(Saved entries)
########################################
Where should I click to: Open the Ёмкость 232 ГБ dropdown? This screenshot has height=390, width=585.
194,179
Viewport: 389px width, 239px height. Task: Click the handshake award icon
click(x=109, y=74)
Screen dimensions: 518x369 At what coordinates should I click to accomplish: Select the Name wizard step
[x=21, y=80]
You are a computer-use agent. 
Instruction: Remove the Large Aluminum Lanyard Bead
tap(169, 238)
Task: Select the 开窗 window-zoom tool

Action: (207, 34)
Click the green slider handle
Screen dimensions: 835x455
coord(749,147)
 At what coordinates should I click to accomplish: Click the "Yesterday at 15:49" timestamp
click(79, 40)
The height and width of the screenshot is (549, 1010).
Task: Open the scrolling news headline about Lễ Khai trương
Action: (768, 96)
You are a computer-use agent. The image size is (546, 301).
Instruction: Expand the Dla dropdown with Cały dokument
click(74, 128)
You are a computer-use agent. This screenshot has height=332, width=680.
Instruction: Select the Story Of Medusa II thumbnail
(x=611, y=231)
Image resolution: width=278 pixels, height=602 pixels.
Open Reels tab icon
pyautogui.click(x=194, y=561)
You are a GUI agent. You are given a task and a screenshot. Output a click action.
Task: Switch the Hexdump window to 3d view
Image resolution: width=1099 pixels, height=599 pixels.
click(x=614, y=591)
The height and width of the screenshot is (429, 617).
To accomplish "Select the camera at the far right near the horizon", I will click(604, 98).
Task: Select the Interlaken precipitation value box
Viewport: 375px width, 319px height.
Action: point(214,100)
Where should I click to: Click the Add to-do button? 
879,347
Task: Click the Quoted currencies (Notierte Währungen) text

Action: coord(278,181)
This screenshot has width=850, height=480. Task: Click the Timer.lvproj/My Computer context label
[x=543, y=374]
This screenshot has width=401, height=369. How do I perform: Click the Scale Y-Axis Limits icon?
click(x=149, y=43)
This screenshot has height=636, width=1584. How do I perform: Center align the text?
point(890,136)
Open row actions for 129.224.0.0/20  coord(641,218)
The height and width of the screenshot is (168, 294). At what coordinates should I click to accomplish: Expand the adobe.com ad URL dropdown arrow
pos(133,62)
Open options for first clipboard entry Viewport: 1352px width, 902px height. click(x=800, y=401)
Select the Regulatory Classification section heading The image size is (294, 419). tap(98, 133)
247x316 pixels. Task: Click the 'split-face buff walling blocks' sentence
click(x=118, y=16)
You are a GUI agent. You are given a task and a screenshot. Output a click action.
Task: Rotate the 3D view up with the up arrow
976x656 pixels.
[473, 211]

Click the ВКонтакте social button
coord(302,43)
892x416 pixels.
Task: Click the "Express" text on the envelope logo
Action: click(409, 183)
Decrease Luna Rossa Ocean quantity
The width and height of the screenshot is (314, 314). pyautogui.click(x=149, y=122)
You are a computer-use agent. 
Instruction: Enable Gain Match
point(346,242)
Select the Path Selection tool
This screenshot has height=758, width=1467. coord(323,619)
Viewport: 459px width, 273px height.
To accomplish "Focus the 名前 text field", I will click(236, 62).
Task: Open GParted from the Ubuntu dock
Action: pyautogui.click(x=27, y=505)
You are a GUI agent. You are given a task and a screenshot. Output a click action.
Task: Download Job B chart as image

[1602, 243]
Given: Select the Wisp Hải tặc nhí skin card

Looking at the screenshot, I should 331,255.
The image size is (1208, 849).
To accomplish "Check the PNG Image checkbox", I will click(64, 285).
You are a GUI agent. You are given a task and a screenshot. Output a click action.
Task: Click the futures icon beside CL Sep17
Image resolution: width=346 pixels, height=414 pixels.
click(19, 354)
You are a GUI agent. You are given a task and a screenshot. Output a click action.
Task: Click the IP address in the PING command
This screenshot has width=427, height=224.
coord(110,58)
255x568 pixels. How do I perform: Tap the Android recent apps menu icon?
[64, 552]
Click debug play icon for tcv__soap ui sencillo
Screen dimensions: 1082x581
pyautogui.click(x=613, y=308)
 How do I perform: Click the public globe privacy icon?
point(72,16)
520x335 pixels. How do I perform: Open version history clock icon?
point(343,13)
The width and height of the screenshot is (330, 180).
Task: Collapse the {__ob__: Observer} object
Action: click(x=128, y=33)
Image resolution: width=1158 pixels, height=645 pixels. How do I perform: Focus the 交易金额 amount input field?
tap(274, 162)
########################################
### Task requirements
Repeat the data word for word. Leave nothing out.

### Expected answer
Where should I click to: Open the Ёмкость 232 ГБ dropdown? This screenshot has height=390, width=585.
194,179
Viewport: 389px width, 239px height. Task: Click the handshake award icon
click(x=109, y=74)
Screen dimensions: 518x369 At what coordinates should I click to accomplish: Select the Name wizard step
[x=21, y=80]
You are a computer-use agent. 
Instruction: Remove the Large Aluminum Lanyard Bead
tap(169, 238)
Task: Select the 开窗 window-zoom tool

Action: (207, 34)
Click the green slider handle
Screen dimensions: 835x455
coord(749,147)
 At what coordinates should I click to accomplish: Click the "Yesterday at 15:49" timestamp
click(79, 40)
The height and width of the screenshot is (549, 1010).
Task: Open the scrolling news headline about Lễ Khai trương
Action: (768, 96)
You are a computer-use agent. The image size is (546, 301).
Instruction: Expand the Dla dropdown with Cały dokument
click(74, 128)
You are a computer-use agent. This screenshot has height=332, width=680.
Instruction: Select the Story Of Medusa II thumbnail
(x=611, y=231)
Image resolution: width=278 pixels, height=602 pixels.
Open Reels tab icon
pyautogui.click(x=194, y=561)
You are a GUI agent. You are given a task and a screenshot. Output a click action.
Task: Switch the Hexdump window to 3d view
Image resolution: width=1099 pixels, height=599 pixels.
click(x=614, y=591)
The height and width of the screenshot is (429, 617).
To accomplish "Select the camera at the far right near the horizon", I will click(604, 98).
Task: Select the Interlaken precipitation value box
Viewport: 375px width, 319px height.
Action: point(214,100)
Where should I click to: Click the Add to-do button? 
879,347
Task: Click the Quoted currencies (Notierte Währungen) text

Action: coord(278,181)
This screenshot has width=850, height=480. Task: Click the Timer.lvproj/My Computer context label
[x=543, y=374]
This screenshot has width=401, height=369. How do I perform: Click the Scale Y-Axis Limits icon?
click(x=149, y=43)
This screenshot has height=636, width=1584. How do I perform: Center align the text?
point(890,136)
Open row actions for 129.224.0.0/20  coord(641,218)
The height and width of the screenshot is (168, 294). At what coordinates should I click to accomplish: Expand the adobe.com ad URL dropdown arrow
pos(133,62)
Open options for first clipboard entry Viewport: 1352px width, 902px height. click(x=800, y=401)
Select the Regulatory Classification section heading The image size is (294, 419). tap(98, 133)
247x316 pixels. Task: Click the 'split-face buff walling blocks' sentence
click(x=118, y=16)
You are a GUI agent. You are given a task and a screenshot. Output a click action.
Task: Rotate the 3D view up with the up arrow
976x656 pixels.
[473, 211]

Click the ВКонтакте social button
coord(302,43)
892x416 pixels.
Task: Click the "Express" text on the envelope logo
Action: click(409, 183)
Decrease Luna Rossa Ocean quantity
The width and height of the screenshot is (314, 314). pyautogui.click(x=149, y=122)
You are a computer-use agent. 
Instruction: Enable Gain Match
point(346,242)
Select the Path Selection tool
This screenshot has height=758, width=1467. coord(323,619)
Viewport: 459px width, 273px height.
To accomplish "Focus the 名前 text field", I will click(236, 62).
Task: Open GParted from the Ubuntu dock
Action: pyautogui.click(x=27, y=505)
You are a GUI agent. You are given a task and a screenshot. Output a click action.
Task: Download Job B chart as image

[1602, 243]
Given: Select the Wisp Hải tặc nhí skin card

Looking at the screenshot, I should 331,255.
The image size is (1208, 849).
To accomplish "Check the PNG Image checkbox", I will click(64, 285).
You are a GUI agent. You are given a task and a screenshot. Output a click action.
Task: Click the futures icon beside CL Sep17
Image resolution: width=346 pixels, height=414 pixels.
click(19, 354)
You are a GUI agent. You are given a task and a screenshot. Output a click action.
Task: Click the IP address in the PING command
This screenshot has width=427, height=224.
coord(110,58)
255x568 pixels. How do I perform: Tap the Android recent apps menu icon?
[64, 552]
Click debug play icon for tcv__soap ui sencillo
Screen dimensions: 1082x581
pyautogui.click(x=613, y=308)
 How do I perform: Click the public globe privacy icon?
point(72,16)
520x335 pixels. How do I perform: Open version history clock icon?
point(343,13)
The width and height of the screenshot is (330, 180).
Task: Collapse the {__ob__: Observer} object
Action: click(x=128, y=33)
Image resolution: width=1158 pixels, height=645 pixels. How do I perform: Focus the 交易金额 amount input field?
tap(274, 162)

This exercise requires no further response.